By Alwyn Botha, Alibaba Cloud Community Blog author.
According to the Horizontal Pod Autoscaler page of the Kubernetes Documentation, the Horizontal Pod Autoscaler (or HPA for short) of Kubernetes can be described as follows:
The Horizontal Pod Autoscaler automatically scales the number of pods in a replication controller, deployment or replica set based on observed CPU utilization (or, with custom metrics support, on some other application-provided metrics).
In this tutorial, we are going to focus on the first part of this definition, in particular, auto scaling based on observed CPU utilization because, once you understand the basics, you can take full advantage of the fact that auto scaling can be implemented based on several different metrics related to CPU utilization at the same time, and you will be able to use various software to provide you with additional metrics.
This tutorial is the first part of a two-parts series. You can find the other tutorial in this series here.
In this part of this two part series, specifically, we will cover the Docker build, Kubernetes deployment, and monitoring horizontal pod autoscaler functions using Kubectl.
Auto scaling itself is relatively easy to understand. However, to be able to implement auto scaling well, you'll need the knowledge and know-how of the following operations and topics:
It's important to note that, as a point of reference, this tutorial is made with minikube running locally on Windows 10. Minikube also works on Linux. Of course, as an alternative, you can also use the full-install of Kubernetes. For this tutorial, you'll need one Kubernetes node with at least two cores. For the example in this tutorial, I'll be using a four-core Kubernetes node.
Another important consideration is that the term auto scaling, as far as we are concerned, is unrelated to scaling of a workload across CPUs, which is the job of the operating system. Rather, the term relates to the scaling in the number of Kubernetes Pods. Through auto scaling capabilities, for example, instead of having one Pod using 400% CPU at one time, you can have eight Pods using 50% CPU each. In this tutorial, you will probably only be running the CPU at 25% to 45% usage for around two hours or so. Therefore, you won't benefit much from faster CPUs and more cores in this tutorial.
The metrics server gathers stats every minute by default, and therefore auto scaling only happens every five minutes or so. As such, your workload has to run for several minutes before you'll be able to see the HPA act automatically. Therefore, it's best to run this tutorial on a dedicated server in the cloud. For this, consider using an Alibaba Cloud ECS instance.

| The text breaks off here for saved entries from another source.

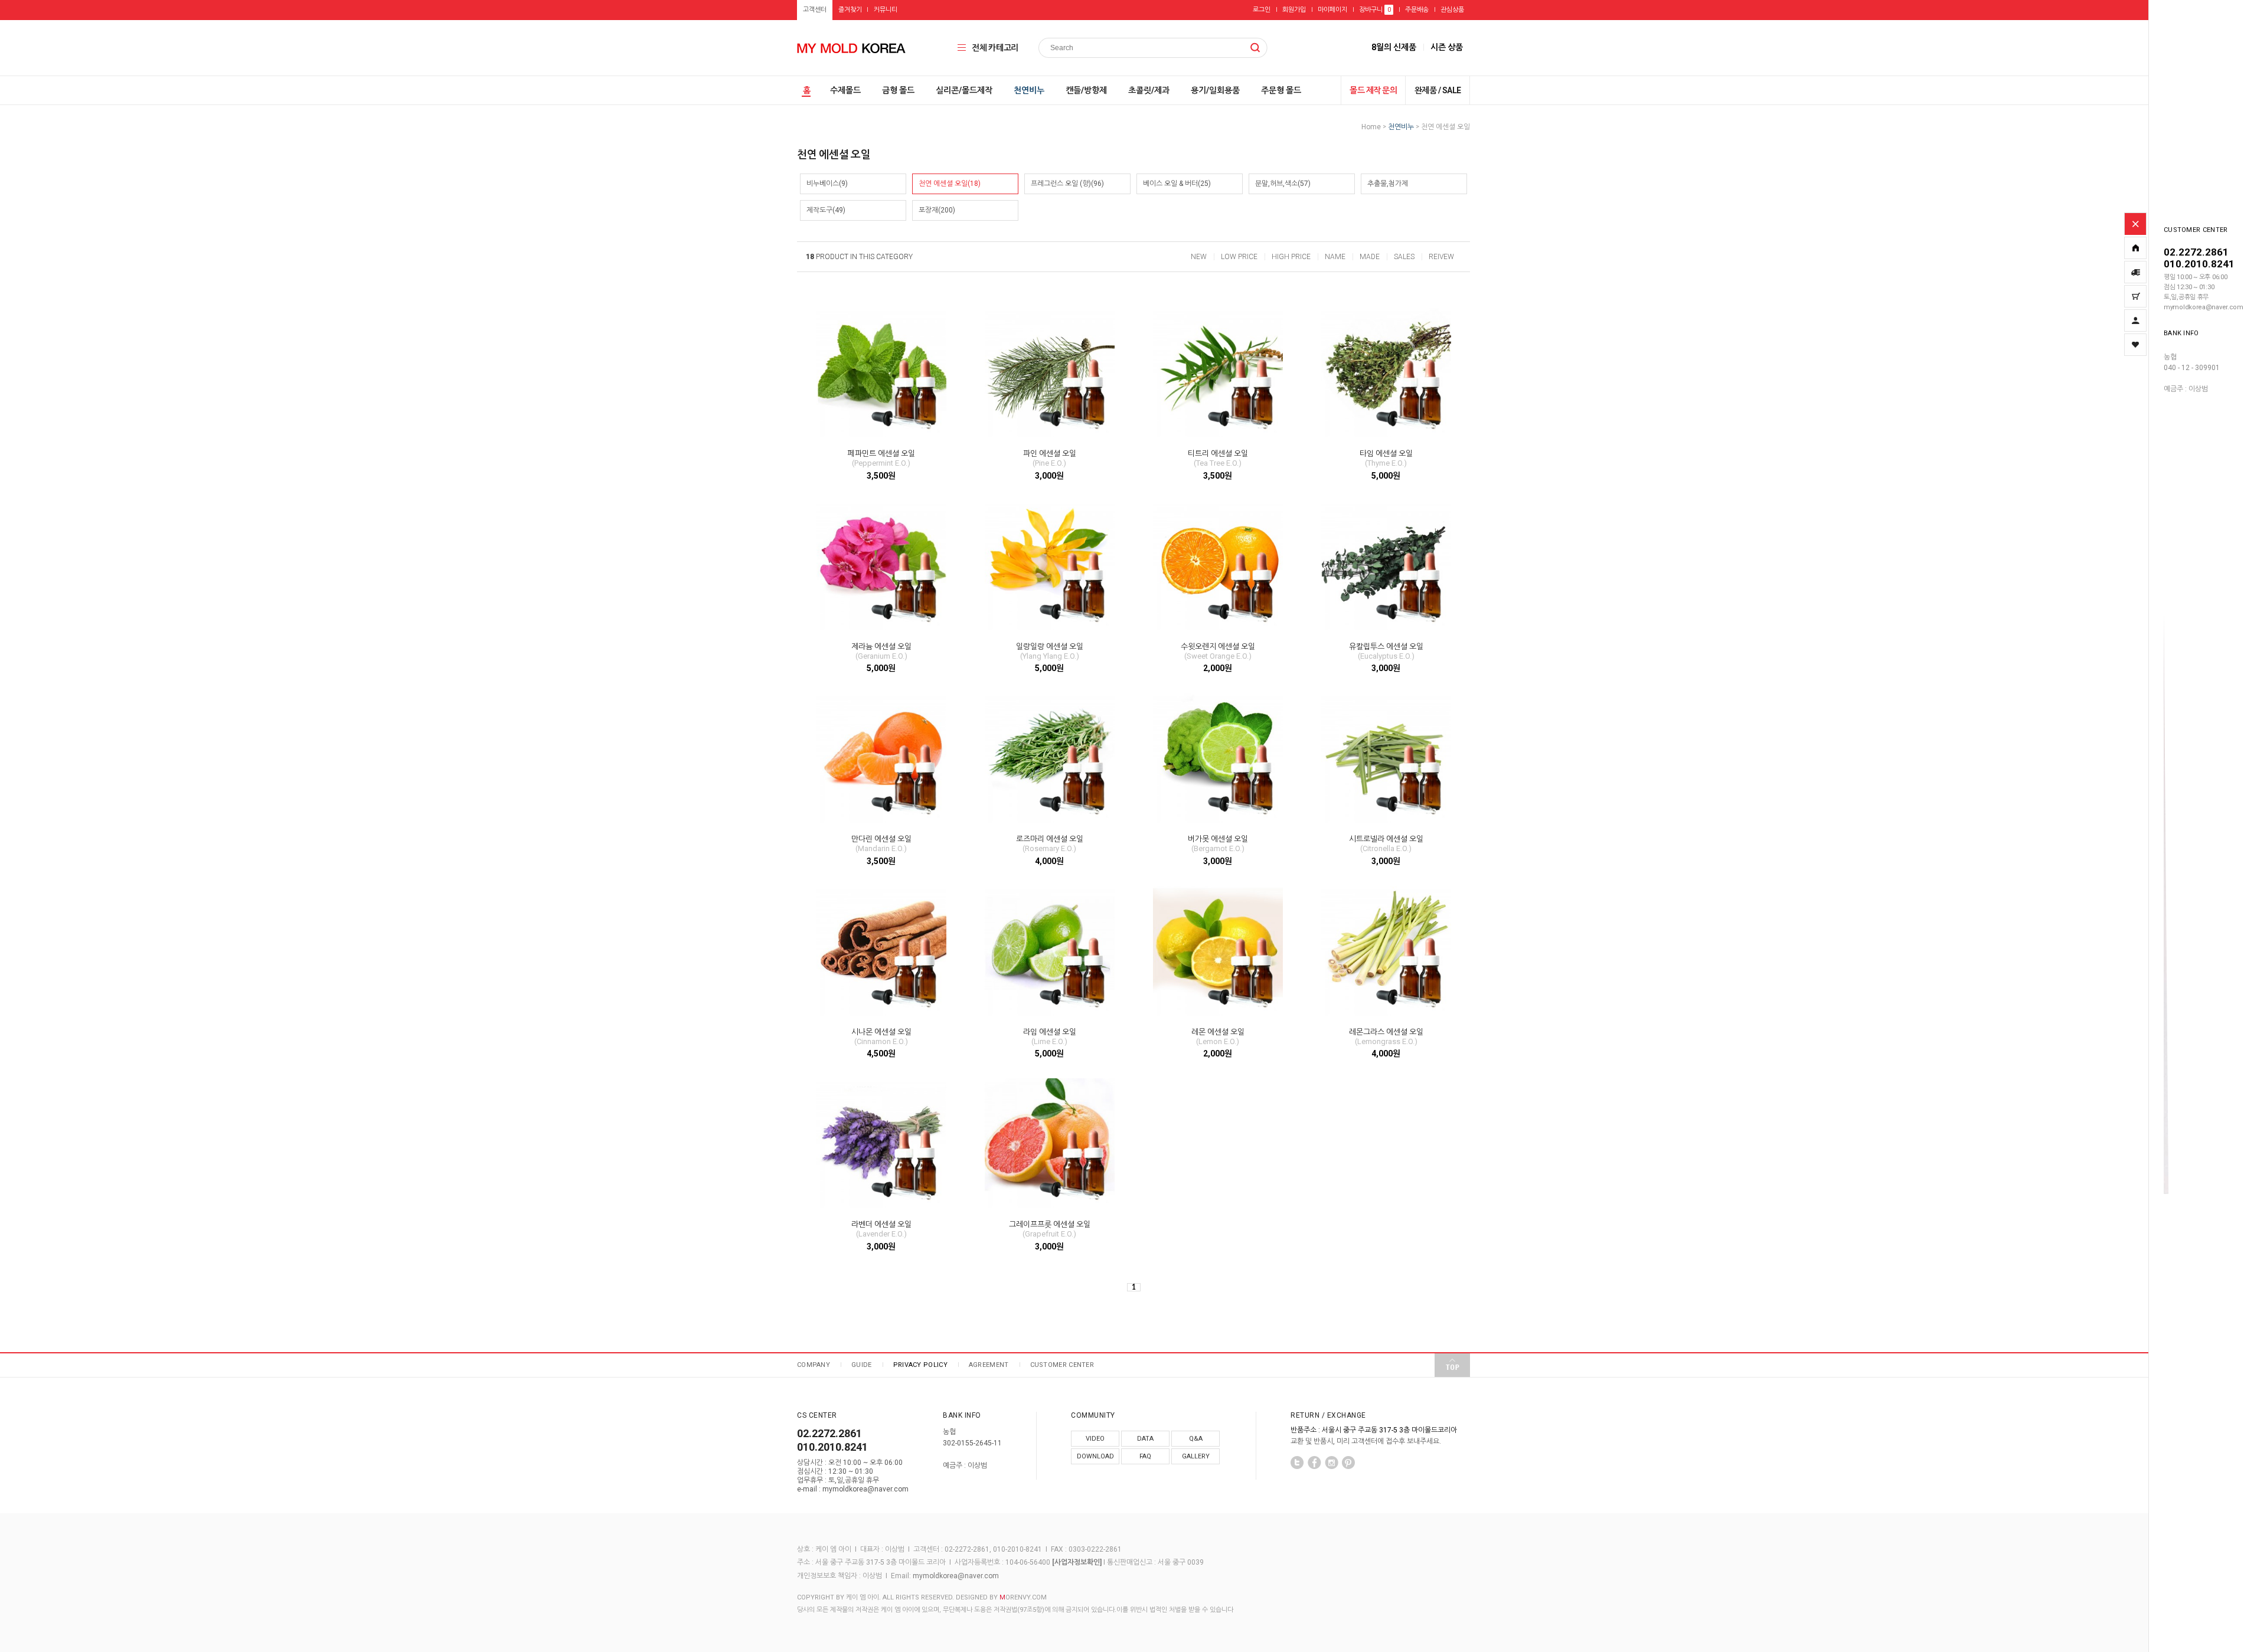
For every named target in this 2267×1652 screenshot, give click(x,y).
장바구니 (1375, 10)
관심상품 (1452, 10)
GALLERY (1196, 1456)
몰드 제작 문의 (1373, 90)
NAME (1335, 257)
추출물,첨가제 (1387, 183)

In this tutorial, you will complete the following operations:
For the first leg of this tutorial, you'll need to create a custom Docker image that runs Apache and PHP. This Docker image will do CPU-intensive work though a five-line PHP program, which is taken from the Kubernetes website. To start, you'll need to first add the following two files to a temporary working directory.
Dockerfile
:FROM php:5-apache
ADD index.php /var/www/html/index.php
RUN chmod a+rx index.php
index.php
:<?php
$x = 0.0001;
for ($i = 0; $i <= 1000000; $i++) {
$x += sqrt($x);
}
echo "OK!";
?>
Next, you'll want to use docker build
to build your image. It will download Apache and PHP images (which are 360 MB in total) if you do not have these images already. Also, note that HPA-example:latest
is the name of your docker image. You'll need to refer to this image from your worker Pod.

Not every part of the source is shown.